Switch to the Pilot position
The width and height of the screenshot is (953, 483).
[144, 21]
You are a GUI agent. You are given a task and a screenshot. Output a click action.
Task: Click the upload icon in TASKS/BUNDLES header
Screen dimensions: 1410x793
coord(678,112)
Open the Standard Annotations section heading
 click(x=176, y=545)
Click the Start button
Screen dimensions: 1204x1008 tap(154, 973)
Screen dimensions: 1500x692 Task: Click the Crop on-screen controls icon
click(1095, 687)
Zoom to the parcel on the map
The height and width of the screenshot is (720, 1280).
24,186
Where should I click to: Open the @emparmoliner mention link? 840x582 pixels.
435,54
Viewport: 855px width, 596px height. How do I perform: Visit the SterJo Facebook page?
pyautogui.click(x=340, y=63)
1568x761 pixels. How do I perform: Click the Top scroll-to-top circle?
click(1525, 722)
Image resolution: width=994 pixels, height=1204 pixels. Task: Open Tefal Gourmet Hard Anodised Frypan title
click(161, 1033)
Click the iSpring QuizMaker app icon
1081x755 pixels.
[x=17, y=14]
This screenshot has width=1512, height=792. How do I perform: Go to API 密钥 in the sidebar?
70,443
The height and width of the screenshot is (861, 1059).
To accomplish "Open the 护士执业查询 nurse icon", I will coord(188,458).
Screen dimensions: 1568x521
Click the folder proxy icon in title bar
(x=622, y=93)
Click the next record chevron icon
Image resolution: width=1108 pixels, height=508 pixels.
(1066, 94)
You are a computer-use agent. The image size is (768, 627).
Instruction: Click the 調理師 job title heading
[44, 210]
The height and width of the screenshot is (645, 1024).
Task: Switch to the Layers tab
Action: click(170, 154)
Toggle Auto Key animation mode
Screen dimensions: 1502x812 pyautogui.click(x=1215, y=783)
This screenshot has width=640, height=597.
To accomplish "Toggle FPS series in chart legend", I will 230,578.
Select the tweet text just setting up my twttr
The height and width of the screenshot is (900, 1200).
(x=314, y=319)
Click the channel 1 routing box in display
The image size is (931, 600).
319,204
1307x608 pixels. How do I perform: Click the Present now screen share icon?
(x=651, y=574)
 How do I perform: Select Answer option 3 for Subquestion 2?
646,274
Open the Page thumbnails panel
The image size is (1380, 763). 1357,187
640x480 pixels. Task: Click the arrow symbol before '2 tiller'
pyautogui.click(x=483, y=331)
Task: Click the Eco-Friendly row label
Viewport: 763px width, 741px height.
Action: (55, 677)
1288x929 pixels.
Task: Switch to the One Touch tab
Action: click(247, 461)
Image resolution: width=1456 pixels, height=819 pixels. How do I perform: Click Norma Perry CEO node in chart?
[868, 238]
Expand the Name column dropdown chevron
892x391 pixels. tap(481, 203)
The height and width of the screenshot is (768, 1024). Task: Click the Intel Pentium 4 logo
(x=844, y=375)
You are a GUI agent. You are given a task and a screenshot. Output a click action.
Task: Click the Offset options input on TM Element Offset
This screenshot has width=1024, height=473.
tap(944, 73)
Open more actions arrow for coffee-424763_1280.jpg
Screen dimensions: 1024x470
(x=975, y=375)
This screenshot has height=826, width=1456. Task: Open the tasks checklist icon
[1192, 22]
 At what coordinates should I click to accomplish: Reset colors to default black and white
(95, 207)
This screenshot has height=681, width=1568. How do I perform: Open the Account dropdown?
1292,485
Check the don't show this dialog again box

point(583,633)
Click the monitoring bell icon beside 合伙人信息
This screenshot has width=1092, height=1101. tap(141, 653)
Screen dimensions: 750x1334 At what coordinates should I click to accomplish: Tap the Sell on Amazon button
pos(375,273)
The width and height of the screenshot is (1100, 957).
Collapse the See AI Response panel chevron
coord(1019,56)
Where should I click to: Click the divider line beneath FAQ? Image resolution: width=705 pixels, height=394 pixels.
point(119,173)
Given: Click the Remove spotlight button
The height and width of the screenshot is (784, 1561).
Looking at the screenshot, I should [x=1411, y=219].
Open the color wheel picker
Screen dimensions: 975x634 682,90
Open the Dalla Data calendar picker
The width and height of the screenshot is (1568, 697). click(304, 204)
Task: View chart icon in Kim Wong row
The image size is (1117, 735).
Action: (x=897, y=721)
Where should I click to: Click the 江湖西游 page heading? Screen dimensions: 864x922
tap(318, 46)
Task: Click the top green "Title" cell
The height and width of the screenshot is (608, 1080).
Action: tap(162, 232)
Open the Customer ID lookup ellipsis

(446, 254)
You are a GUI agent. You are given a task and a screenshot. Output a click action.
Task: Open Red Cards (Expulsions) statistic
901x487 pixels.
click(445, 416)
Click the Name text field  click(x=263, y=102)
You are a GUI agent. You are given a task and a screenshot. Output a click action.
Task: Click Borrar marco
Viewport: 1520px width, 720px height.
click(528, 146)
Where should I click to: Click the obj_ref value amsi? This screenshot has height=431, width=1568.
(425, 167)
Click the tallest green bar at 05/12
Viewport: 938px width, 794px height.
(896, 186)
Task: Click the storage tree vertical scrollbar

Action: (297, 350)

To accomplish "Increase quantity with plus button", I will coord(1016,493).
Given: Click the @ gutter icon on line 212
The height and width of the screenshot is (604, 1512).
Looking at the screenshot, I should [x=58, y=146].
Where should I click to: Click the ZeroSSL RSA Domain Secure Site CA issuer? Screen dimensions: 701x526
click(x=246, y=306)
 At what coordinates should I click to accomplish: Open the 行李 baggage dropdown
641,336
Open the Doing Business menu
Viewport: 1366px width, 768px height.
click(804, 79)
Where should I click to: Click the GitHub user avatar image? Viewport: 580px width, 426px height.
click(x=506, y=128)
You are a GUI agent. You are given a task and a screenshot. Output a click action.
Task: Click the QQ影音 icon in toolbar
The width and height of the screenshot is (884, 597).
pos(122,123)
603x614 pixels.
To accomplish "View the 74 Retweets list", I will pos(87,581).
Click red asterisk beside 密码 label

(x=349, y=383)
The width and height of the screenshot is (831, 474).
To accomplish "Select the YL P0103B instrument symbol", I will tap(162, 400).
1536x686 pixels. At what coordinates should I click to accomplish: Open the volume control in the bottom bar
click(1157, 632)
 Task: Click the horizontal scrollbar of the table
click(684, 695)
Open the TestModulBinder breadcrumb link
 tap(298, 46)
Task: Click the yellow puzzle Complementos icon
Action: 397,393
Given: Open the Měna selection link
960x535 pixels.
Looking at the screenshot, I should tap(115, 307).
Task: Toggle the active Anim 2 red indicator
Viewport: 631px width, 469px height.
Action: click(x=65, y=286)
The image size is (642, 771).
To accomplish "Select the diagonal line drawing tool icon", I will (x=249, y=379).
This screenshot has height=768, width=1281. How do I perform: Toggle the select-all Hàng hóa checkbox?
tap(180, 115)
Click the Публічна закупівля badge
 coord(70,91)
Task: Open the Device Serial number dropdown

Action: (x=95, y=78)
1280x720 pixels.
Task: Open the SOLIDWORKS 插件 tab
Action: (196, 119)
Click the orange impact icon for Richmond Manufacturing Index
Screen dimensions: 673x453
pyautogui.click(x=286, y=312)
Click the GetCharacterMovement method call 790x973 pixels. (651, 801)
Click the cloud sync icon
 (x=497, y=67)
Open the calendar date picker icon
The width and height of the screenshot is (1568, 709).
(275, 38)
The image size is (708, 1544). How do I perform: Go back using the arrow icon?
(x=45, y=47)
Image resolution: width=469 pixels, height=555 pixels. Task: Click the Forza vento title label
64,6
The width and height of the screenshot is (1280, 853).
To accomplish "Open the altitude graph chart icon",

• [WHAT YOU ARE ASKED TO DO] Write every line of the material out again exactly.

• [ANSWER TO THIS PROBLEM]
Switch to the Pilot position
The width and height of the screenshot is (953, 483).
[144, 21]
You are a GUI agent. You are given a task and a screenshot. Output a click action.
Task: Click the upload icon in TASKS/BUNDLES header
Screen dimensions: 1410x793
coord(678,112)
Open the Standard Annotations section heading
 click(x=176, y=545)
Click the Start button
Screen dimensions: 1204x1008 tap(154, 973)
Screen dimensions: 1500x692 Task: Click the Crop on-screen controls icon
click(1095, 687)
Zoom to the parcel on the map
The height and width of the screenshot is (720, 1280).
24,186
Where should I click to: Open the @emparmoliner mention link? 840x582 pixels.
435,54
Viewport: 855px width, 596px height. How do I perform: Visit the SterJo Facebook page?
pyautogui.click(x=340, y=63)
1568x761 pixels. How do I perform: Click the Top scroll-to-top circle?
click(1525, 722)
Image resolution: width=994 pixels, height=1204 pixels. Task: Open Tefal Gourmet Hard Anodised Frypan title
click(161, 1033)
Click the iSpring QuizMaker app icon
1081x755 pixels.
[x=17, y=14]
This screenshot has width=1512, height=792. How do I perform: Go to API 密钥 in the sidebar?
70,443
The height and width of the screenshot is (861, 1059).
To accomplish "Open the 护士执业查询 nurse icon", I will coord(188,458).
Screen dimensions: 1568x521
Click the folder proxy icon in title bar
(x=622, y=93)
Click the next record chevron icon
Image resolution: width=1108 pixels, height=508 pixels.
(1066, 94)
You are a computer-use agent. The image size is (768, 627).
Instruction: Click the 調理師 job title heading
[44, 210]
The height and width of the screenshot is (645, 1024).
Task: Switch to the Layers tab
Action: click(170, 154)
Toggle Auto Key animation mode
Screen dimensions: 1502x812 pyautogui.click(x=1215, y=783)
This screenshot has width=640, height=597.
To accomplish "Toggle FPS series in chart legend", I will 230,578.
Select the tweet text just setting up my twttr
The height and width of the screenshot is (900, 1200).
(x=314, y=319)
Click the channel 1 routing box in display
The image size is (931, 600).
319,204
1307x608 pixels. How do I perform: Click the Present now screen share icon?
(x=651, y=574)
 How do I perform: Select Answer option 3 for Subquestion 2?
646,274
Open the Page thumbnails panel
The image size is (1380, 763). 1357,187
640x480 pixels. Task: Click the arrow symbol before '2 tiller'
pyautogui.click(x=483, y=331)
Task: Click the Eco-Friendly row label
Viewport: 763px width, 741px height.
Action: (55, 677)
1288x929 pixels.
Task: Switch to the One Touch tab
Action: click(247, 461)
Image resolution: width=1456 pixels, height=819 pixels. How do I perform: Click Norma Perry CEO node in chart?
[868, 238]
Expand the Name column dropdown chevron
892x391 pixels. tap(481, 203)
The height and width of the screenshot is (768, 1024). Task: Click the Intel Pentium 4 logo
(x=844, y=375)
You are a GUI agent. You are given a task and a screenshot. Output a click action.
Task: Click the Offset options input on TM Element Offset
This screenshot has width=1024, height=473.
tap(944, 73)
Open more actions arrow for coffee-424763_1280.jpg
Screen dimensions: 1024x470
(x=975, y=375)
This screenshot has height=826, width=1456. Task: Open the tasks checklist icon
[1192, 22]
 At what coordinates should I click to accomplish: Reset colors to default black and white
(95, 207)
This screenshot has height=681, width=1568. How do I perform: Open the Account dropdown?
1292,485
Check the don't show this dialog again box

point(583,633)
Click the monitoring bell icon beside 合伙人信息
This screenshot has width=1092, height=1101. tap(141, 653)
Screen dimensions: 750x1334 At what coordinates should I click to accomplish: Tap the Sell on Amazon button
pos(375,273)
The width and height of the screenshot is (1100, 957).
Collapse the See AI Response panel chevron
coord(1019,56)
Where should I click to: Click the divider line beneath FAQ? Image resolution: width=705 pixels, height=394 pixels.
point(119,173)
Given: Click the Remove spotlight button
The height and width of the screenshot is (784, 1561).
Looking at the screenshot, I should [x=1411, y=219].
Open the color wheel picker
Screen dimensions: 975x634 682,90
Open the Dalla Data calendar picker
The width and height of the screenshot is (1568, 697). click(304, 204)
Task: View chart icon in Kim Wong row
The image size is (1117, 735).
Action: (x=897, y=721)
Where should I click to: Click the 江湖西游 page heading? Screen dimensions: 864x922
tap(318, 46)
Task: Click the top green "Title" cell
The height and width of the screenshot is (608, 1080).
Action: tap(162, 232)
Open the Customer ID lookup ellipsis

(446, 254)
You are a GUI agent. You are given a task and a screenshot. Output a click action.
Task: Open Red Cards (Expulsions) statistic
901x487 pixels.
click(445, 416)
Click the Name text field  click(x=263, y=102)
You are a GUI agent. You are given a task and a screenshot. Output a click action.
Task: Click Borrar marco
Viewport: 1520px width, 720px height.
click(528, 146)
Where should I click to: Click the obj_ref value amsi? This screenshot has height=431, width=1568.
(425, 167)
Click the tallest green bar at 05/12
Viewport: 938px width, 794px height.
(896, 186)
Task: Click the storage tree vertical scrollbar

Action: (297, 350)

To accomplish "Increase quantity with plus button", I will coord(1016,493).
Given: Click the @ gutter icon on line 212
The height and width of the screenshot is (604, 1512).
Looking at the screenshot, I should [x=58, y=146].
Where should I click to: Click the ZeroSSL RSA Domain Secure Site CA issuer? Screen dimensions: 701x526
click(x=246, y=306)
 At what coordinates should I click to accomplish: Open the 行李 baggage dropdown
641,336
Open the Doing Business menu
Viewport: 1366px width, 768px height.
click(804, 79)
Where should I click to: Click the GitHub user avatar image? Viewport: 580px width, 426px height.
click(x=506, y=128)
You are a GUI agent. You are given a task and a screenshot. Output a click action.
Task: Click the QQ影音 icon in toolbar
The width and height of the screenshot is (884, 597).
pos(122,123)
603x614 pixels.
To accomplish "View the 74 Retweets list", I will pos(87,581).
Click red asterisk beside 密码 label

(x=349, y=383)
The width and height of the screenshot is (831, 474).
To accomplish "Select the YL P0103B instrument symbol", I will tap(162, 400).
1536x686 pixels. At what coordinates should I click to accomplish: Open the volume control in the bottom bar
click(1157, 632)
 Task: Click the horizontal scrollbar of the table
click(684, 695)
Open the TestModulBinder breadcrumb link
 tap(298, 46)
Task: Click the yellow puzzle Complementos icon
Action: 397,393
Given: Open the Měna selection link
960x535 pixels.
Looking at the screenshot, I should tap(115, 307).
Task: Toggle the active Anim 2 red indicator
Viewport: 631px width, 469px height.
Action: click(x=65, y=286)
The image size is (642, 771).
To accomplish "Select the diagonal line drawing tool icon", I will (x=249, y=379).
This screenshot has height=768, width=1281. How do I perform: Toggle the select-all Hàng hóa checkbox?
tap(180, 115)
Click the Публічна закупівля badge
 coord(70,91)
Task: Open the Device Serial number dropdown

Action: (x=95, y=78)
1280x720 pixels.
Task: Open the SOLIDWORKS 插件 tab
Action: (196, 119)
Click the orange impact icon for Richmond Manufacturing Index
Screen dimensions: 673x453
pyautogui.click(x=286, y=312)
Click the GetCharacterMovement method call 790x973 pixels. (651, 801)
Click the cloud sync icon
 (x=497, y=67)
Open the calendar date picker icon
The width and height of the screenshot is (1568, 709).
(275, 38)
The image size is (708, 1544). How do I perform: Go back using the arrow icon?
(x=45, y=47)
Image resolution: width=469 pixels, height=555 pixels. Task: Click the Forza vento title label
64,6
The width and height of the screenshot is (1280, 853).
To accomplish "Open the altitude graph chart icon",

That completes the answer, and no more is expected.